Recurrent Episcleritis Revealing Pulmonary Tuberculosis in an Adolescent: A Case Report and Literature Review.
Ali Taghi, Elham Tourjoman, Aya Alayyoubi, Ahmad Alhamid, Nabhan Alnabhan, Ahmad Zein, Mohammad Atia, Taghreed Touma
Case reports in ophthalmology · 2026-01
Abstract
INTRODUCTION: Tuberculosis (TB) can affect the eye through direct infection or immune mechanisms. While ocular TB most often presents as uveitis or scleritis, episcleritis is an uncommon manifestation and can be mistaken for an idiopathic or autoimmune disease.

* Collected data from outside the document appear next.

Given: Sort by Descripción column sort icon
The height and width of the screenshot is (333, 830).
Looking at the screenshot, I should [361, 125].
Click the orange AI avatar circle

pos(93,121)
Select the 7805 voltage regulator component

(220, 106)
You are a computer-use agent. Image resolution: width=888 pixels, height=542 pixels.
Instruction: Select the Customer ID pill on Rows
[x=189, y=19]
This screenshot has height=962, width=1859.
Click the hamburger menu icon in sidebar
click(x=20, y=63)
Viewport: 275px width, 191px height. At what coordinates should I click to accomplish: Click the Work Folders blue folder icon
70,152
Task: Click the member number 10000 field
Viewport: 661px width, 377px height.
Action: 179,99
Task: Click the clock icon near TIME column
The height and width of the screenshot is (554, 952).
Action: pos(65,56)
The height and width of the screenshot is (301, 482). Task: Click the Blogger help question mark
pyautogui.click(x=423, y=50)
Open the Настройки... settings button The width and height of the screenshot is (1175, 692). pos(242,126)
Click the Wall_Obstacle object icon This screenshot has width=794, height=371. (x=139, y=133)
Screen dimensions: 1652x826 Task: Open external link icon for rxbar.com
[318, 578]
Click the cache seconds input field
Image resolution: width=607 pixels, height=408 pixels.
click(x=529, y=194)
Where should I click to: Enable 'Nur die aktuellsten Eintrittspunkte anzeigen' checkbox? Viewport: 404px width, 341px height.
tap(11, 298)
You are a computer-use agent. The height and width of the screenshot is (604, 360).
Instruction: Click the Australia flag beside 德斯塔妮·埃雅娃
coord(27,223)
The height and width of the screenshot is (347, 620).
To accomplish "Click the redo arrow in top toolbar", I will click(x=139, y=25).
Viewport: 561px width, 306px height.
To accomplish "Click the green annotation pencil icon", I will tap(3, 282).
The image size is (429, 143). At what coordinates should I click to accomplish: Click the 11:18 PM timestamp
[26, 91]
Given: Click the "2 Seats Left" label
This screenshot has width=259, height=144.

CASE PRESENTATIONS: A 17-year-old female patient presented at our hospital with recurrent episcleritis. The first two flare-ups were mild and responded well to conservative treatment; therefore, no further investigation was pursued at the time. However, during the third episode, routine baseline workup revealed a mildly elevated erythrocyte sedimentation rate with a normal chest radiograph (CXR). Given recurrence and a presumed immune-mediated process, she received topical steroids and low-dose methotrexate. Weeks later, she began experiencing fever and a persistent cough. On repeat CXR showed new left upper-lobe changes prompting computed tomography that revealed cavitary lesions. Bronchoalveolar lavage confirmed. She was promptly switched to standard anti-tubercular therapy showing systemic improvement, and without exhibiting additional episcleritis episodes.
CONCLUSION: In TB-endemic settings, recurrent episcleritis warrants evaluation for TB before initiating or escalating immunosuppression. New systemic symptoms should prompt repeat chest imaging and microbiologic testing.